* [Exercise requirements]:
A. Write out the part of the article on easing dogs' anxiety at vet visits that runs from "This unusual initiative" up to and including "behaviours can occur.".
B. In the article on easing dogs' anxiety at vet visits, which common events are said to stack together during vet visits? Name every one.
C. Pick up the article on easing dogs' anxiety at vet visits from where it ends and keep writing.
##### Excerpted passage
Veterinary nurse Michelle Cox advises on how to reduce anxiety during vet visits...
The team at the Watkins and Tasker Veterinary Group are determined to make vet visits as positive as possible and weekly social visits are offered to any dog who could benefit. For continuity, social visits are run by the same staff members, which ensures predictability for the dogs and allows the staff to get to know them.
This unusual initiative provides an opportunity for multiple visits without any pressure, and allows dogs to explore the environment off-lead and build confidence. Progress is always dictated by the dog; they are never forced to do anything they are uncomfortable with and are closely monitored during their visits. Where appropriate, the owners are also given homework, such as muzzle training.
1. An individual approach
There are many ways in which owners can help their dogs to cope better and it is important to address every aspect of the veterinary visit individually. Doing this can help to reduce ‘trigger stacking’; if the dog experiences too many uncomfortable events in a short period of time, the stress levels stack up and, once a threshold is met, unwanted behaviours can occur.
Common events that stack together during vet visits are car travel (for some dogs), waiting room pressure, being put on the table, and having to wear a muzzle. Many dogs can already be in a very fearful state before an examination has started and are easily tipped over their threshold.
2. Create positive experiences
Building up positive experiences at the veterinary practice, prior to any potential fearful experiences, helps to reduce the severity of a negative visit. This is a must for all puppy owners. The aim is to build up a bank of positive experiences that can be dipped into should a ‘not so nice’ visit happen.
It is important to remember that this bank may need to be topped up throughout the dog’s life. You can start by taking puppies to weekly puppy parties until they are around 11 weeks of age. It is important these classes are run by knowledgeable staff who can ensure the correct experiences take place and can support the owners in the initial weeks of puppy ownership.
##########
##### Given information
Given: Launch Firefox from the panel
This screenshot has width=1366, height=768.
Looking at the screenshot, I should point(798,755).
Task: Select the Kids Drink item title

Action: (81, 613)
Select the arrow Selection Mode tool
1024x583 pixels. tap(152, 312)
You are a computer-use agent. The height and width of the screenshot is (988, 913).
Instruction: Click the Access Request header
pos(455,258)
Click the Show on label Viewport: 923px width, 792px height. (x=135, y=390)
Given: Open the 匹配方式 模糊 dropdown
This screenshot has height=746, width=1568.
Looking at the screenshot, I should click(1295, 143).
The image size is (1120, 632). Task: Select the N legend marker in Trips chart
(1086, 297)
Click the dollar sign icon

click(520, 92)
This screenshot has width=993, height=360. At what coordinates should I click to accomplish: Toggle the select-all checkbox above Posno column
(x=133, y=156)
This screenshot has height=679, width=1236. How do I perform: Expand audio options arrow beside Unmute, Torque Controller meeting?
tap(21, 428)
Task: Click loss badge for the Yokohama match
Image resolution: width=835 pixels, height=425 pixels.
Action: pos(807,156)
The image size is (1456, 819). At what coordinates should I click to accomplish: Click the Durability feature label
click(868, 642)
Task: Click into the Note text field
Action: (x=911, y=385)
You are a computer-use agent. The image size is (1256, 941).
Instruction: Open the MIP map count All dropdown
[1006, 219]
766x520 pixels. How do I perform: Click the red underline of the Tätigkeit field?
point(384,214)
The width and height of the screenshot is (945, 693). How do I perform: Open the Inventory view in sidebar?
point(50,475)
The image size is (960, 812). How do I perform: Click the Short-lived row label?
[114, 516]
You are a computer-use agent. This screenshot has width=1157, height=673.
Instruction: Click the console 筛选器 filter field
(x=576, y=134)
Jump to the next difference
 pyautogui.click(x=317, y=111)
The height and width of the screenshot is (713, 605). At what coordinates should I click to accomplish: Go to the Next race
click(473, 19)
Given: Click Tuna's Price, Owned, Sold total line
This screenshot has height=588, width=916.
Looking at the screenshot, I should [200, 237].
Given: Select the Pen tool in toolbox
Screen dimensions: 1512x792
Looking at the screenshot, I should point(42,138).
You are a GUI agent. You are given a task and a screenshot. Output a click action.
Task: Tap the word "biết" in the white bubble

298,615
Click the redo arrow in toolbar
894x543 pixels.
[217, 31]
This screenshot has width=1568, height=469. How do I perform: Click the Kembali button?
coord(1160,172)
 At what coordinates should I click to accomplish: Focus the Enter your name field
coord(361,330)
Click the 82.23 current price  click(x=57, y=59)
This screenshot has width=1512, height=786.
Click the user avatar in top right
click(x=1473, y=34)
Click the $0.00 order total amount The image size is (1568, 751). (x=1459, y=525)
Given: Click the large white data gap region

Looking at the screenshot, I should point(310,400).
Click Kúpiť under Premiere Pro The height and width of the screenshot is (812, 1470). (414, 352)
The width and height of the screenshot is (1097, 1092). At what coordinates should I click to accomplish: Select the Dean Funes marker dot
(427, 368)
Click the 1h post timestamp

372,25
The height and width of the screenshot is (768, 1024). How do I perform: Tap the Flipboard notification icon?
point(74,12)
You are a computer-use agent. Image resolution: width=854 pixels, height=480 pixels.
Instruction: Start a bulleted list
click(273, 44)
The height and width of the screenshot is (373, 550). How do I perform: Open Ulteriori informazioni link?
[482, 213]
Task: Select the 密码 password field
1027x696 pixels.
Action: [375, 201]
##########
* [Results of the exercise]:
A.
This unusual initiative provides an opportunity for multiple visits without any pressure, and allows dogs to explore the environment off-lead and build confidence. Progress is always dictated by the dog; they are never forced to do anything they are uncomfortable with and are closely monitored during their visits. Where appropriate, the owners are also given homework, such as muzzle training.
1. An individual approach
There are many ways in which owners can help their dogs to cope better and it is important to address every aspect of the veterinary visit individually. Doing this can help to reduce ‘trigger stacking’; if the dog experiences too many uncomfortable events in a short period of time, the stress levels stack up and, once a threshold is met, unwanted behaviours can occur.

B.
- car travel (for some dogs)
- waiting room pressure
- being put on the table
- having to wear a muzzle

C.
Monthly visits are then recommended to continue building a positive relationship. This works well with a monthly weight check for flea and worming products. Socialisation is an ongoing process and it is critical that this continues throughout a puppy’s development.
3. Travel trauma
If your dog is aroused or frightened of travelling in the car, he is already set up badly to cope with a vet visit. In these cases, consult a behaviourist to help implement a behaviour modification plan.
4. Plan your appointment times
Request an appointment time when the practice is quieter, such as at the beginning or end of a consultation block. This reduces arousal as the environment is calmer and space is maximised in the waiting room. It can also help to request a double appointment to allow more time for your dog to relax before the examination, and for it to be done slowly and within the dog’s limits, taking breaks where needed.
If you have a worried dog it can help to ask the receptionist which vet it is best to see. There are often staff with an interest in behaviour who are more suited to dogs who find veterinary visits a worry.
5. Wait quietly
Make sure your dog has plenty of space when waiting for your appointment — ideally not facing another dog and not immediately next to one. If the waiting room is busy, ask to wait in a spare consulting room or wait outside. Veterinary staff should not be tempted to approach your dog in an attempt to ‘make friends’. Instead the dog should be allowed to settle and if he chooses to, then he can initiate contact by approaching the staff.
Giving your dog something to focus on, such as a stuffed Kong, can help as a distraction while waiting, but bear in mind it can increase stress for some dogs if they feel protective over it.
6. Calm consultations
The start of a consultation is very important to help your dog to settle. Therefore, if the vet starts by taking a history, it will give your dog time to initiate contact on their terms. Do not be offended if your vet appears not to show an interest in your dog, as this is often a deliberate decision.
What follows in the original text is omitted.